Running: The Beginning

When I started this blog, I intended to use it as a platform to talk about my experiences with running (among other things), and since stories and other important things generally start with the beginning, I thought I'd be obvious and unimaginative and kick things off with how I began running.

"Begin running" - how does someone start doing something your body was designed to do? I ran as a kid, usually in the form of playing horses or playing tag. I routinely won the 50 yard dash in grade school until the rest of the kids started catching up with my height and my long legs were no longer an advantage. I never considered myself a "runner"; I was always an "equestrian" (that makes me sound like I associated with Mit Romney, but no) and a "swimmer", but never a "runner".

The truth is, I was afraid of running. I had/have asthma, so I was often really afraid of having an asthma attack and tragically dying on a running track, which no thank you. I was also afraid of looking stupid, what with my gawky, stick-like, androgynous body and my inability to move efficiently. And I was that gem of a person who didn't want to do something I couldn't succeed at, and thus, did not bother with running.
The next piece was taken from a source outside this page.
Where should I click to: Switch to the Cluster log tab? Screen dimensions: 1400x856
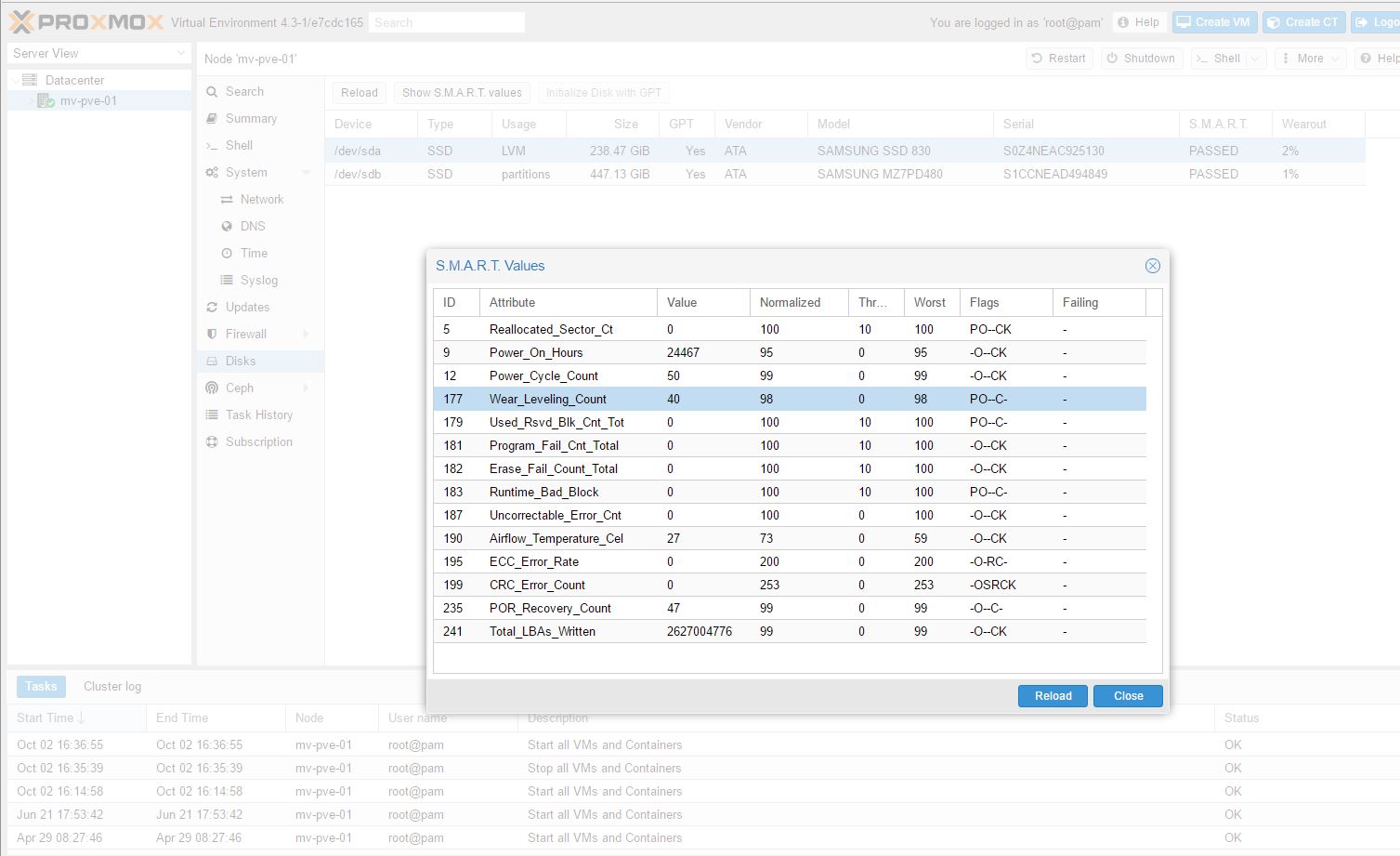(x=112, y=687)

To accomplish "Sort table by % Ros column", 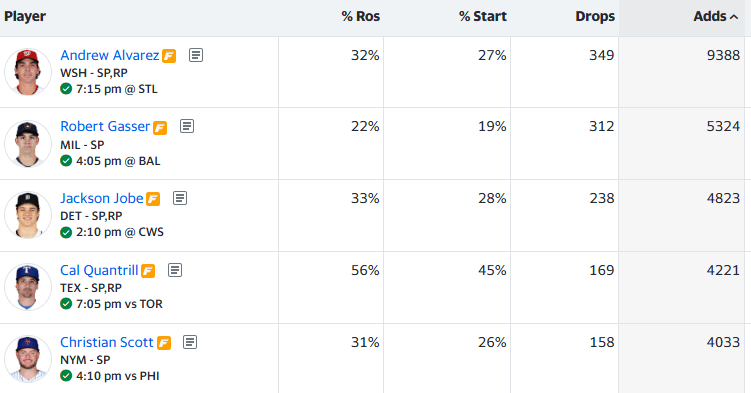I will click(x=361, y=16).
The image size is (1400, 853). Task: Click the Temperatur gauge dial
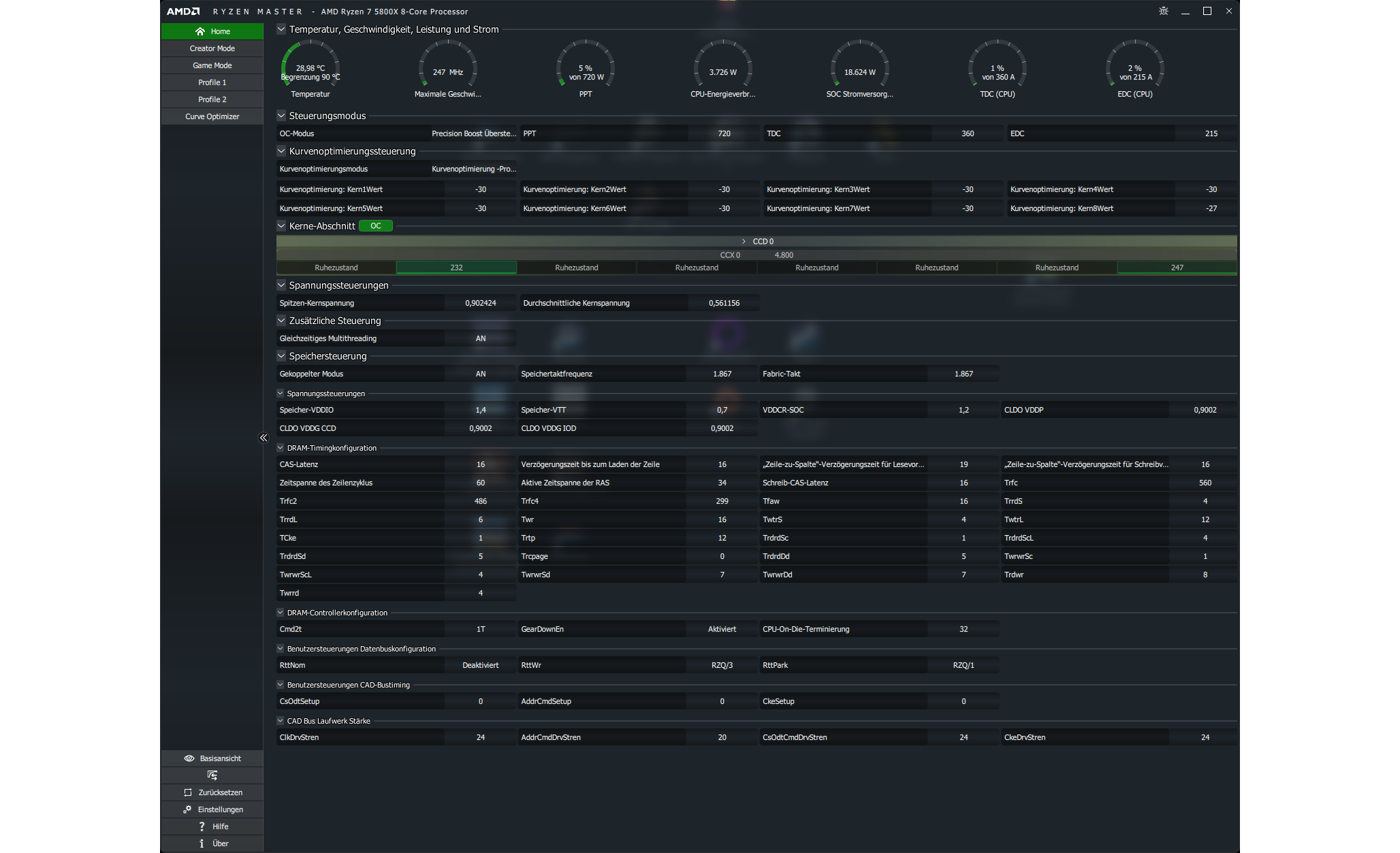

In list form, my reasons for not running when I was growing up:
1. I was afraid I would die.
2. I was afraid of looking like a dork.
3. I didn't think I could win and therefore it was beneath me.

I was a jerk growing up. A bony, people-pleasing, lovable jerk.

However, life did its thing, and I became less jerk-like and more human-like, and at some point I started feeling a very small, very faint desire to run. Maybe I was looking for some way to set goals and train after selling my horse and giving up on the Olympics (really, I didn't associate with Mit Romney), or find some form of exercise that offered more opportunities and options than swimming. Maybe I really wanted a runner's body and those well-defined, muscular hamstrings - which is a weird thing, but it is a thing.

And, predictably, the seed finally sprouted. It was probably thanks to some people I no longer have in my life - people who frustrated me, who told me negative things about myself, and who said one true thing: that I was too afraid. Their voices cemented into my own internal voice, and I was carrying this cement block with me, until I couldn't anymore. Until I was finally ready to drop it and prove I wasn't afraid anymore. I wanted to show them I was a better and stronger person than they thought, and I wanted to prove to myself I was strong enough to do this thing that scared and intimidated me.

My first run lasted for about a minute and a half, and I kid you not, I felt like I had run a marathon. Very rarely are there actual moments in life when you know something has changed, but in that minute and a half, I knew my life was forever transformed. And it has, in a million different little, immeasurable and significant ways.